_TASK GOAL_.
Once you find the line with "This screenshot has height=441, width=868." in the entries below, return exactly every line from it through the line with "Task: Show bookmarks list icon".

_RECORDS_.
* * * *
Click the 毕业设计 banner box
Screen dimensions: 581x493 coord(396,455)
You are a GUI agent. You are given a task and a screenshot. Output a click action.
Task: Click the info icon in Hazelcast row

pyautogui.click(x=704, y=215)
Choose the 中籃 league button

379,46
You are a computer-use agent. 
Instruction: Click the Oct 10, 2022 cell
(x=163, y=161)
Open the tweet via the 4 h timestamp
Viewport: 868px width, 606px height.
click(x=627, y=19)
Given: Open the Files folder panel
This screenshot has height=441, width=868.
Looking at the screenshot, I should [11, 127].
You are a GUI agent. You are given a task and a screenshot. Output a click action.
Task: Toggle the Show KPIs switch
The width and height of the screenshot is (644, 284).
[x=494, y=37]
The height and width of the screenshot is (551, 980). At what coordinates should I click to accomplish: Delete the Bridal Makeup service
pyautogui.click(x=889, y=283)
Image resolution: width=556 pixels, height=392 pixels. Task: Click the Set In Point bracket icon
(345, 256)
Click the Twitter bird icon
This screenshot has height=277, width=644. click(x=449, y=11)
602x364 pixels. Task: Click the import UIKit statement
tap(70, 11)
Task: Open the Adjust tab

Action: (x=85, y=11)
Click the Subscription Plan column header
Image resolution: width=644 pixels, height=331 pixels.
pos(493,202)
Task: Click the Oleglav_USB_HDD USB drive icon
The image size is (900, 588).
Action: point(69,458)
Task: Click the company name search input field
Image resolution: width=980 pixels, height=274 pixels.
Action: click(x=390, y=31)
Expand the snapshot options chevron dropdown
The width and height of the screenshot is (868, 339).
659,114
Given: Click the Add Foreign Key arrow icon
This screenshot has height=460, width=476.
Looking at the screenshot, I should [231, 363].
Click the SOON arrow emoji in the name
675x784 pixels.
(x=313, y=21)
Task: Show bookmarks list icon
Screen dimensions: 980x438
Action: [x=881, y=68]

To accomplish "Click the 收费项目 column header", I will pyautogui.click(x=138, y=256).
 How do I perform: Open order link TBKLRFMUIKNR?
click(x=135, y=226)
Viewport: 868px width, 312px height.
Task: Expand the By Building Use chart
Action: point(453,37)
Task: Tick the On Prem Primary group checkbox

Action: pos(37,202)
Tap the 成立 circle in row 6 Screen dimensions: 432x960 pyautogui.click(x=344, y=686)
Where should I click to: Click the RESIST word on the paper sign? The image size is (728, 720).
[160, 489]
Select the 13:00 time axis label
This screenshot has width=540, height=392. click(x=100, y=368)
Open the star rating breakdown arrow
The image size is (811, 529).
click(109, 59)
* * * *
_REPLY TO THE EXERCISE_.
This screenshot has height=441, width=868.
Looking at the screenshot, I should [11, 127].
You are a GUI agent. You are given a task and a screenshot. Output a click action.
Task: Toggle the Show KPIs switch
The width and height of the screenshot is (644, 284).
[x=494, y=37]
The height and width of the screenshot is (551, 980). At what coordinates should I click to accomplish: Delete the Bridal Makeup service
pyautogui.click(x=889, y=283)
Image resolution: width=556 pixels, height=392 pixels. Task: Click the Set In Point bracket icon
(345, 256)
Click the Twitter bird icon
This screenshot has height=277, width=644. click(x=449, y=11)
602x364 pixels. Task: Click the import UIKit statement
tap(70, 11)
Task: Open the Adjust tab

Action: (x=85, y=11)
Click the Subscription Plan column header
Image resolution: width=644 pixels, height=331 pixels.
pos(493,202)
Task: Click the Oleglav_USB_HDD USB drive icon
The image size is (900, 588).
Action: point(69,458)
Task: Click the company name search input field
Image resolution: width=980 pixels, height=274 pixels.
Action: click(x=390, y=31)
Expand the snapshot options chevron dropdown
The width and height of the screenshot is (868, 339).
659,114
Given: Click the Add Foreign Key arrow icon
This screenshot has height=460, width=476.
Looking at the screenshot, I should [231, 363].
Click the SOON arrow emoji in the name
675x784 pixels.
(x=313, y=21)
Task: Show bookmarks list icon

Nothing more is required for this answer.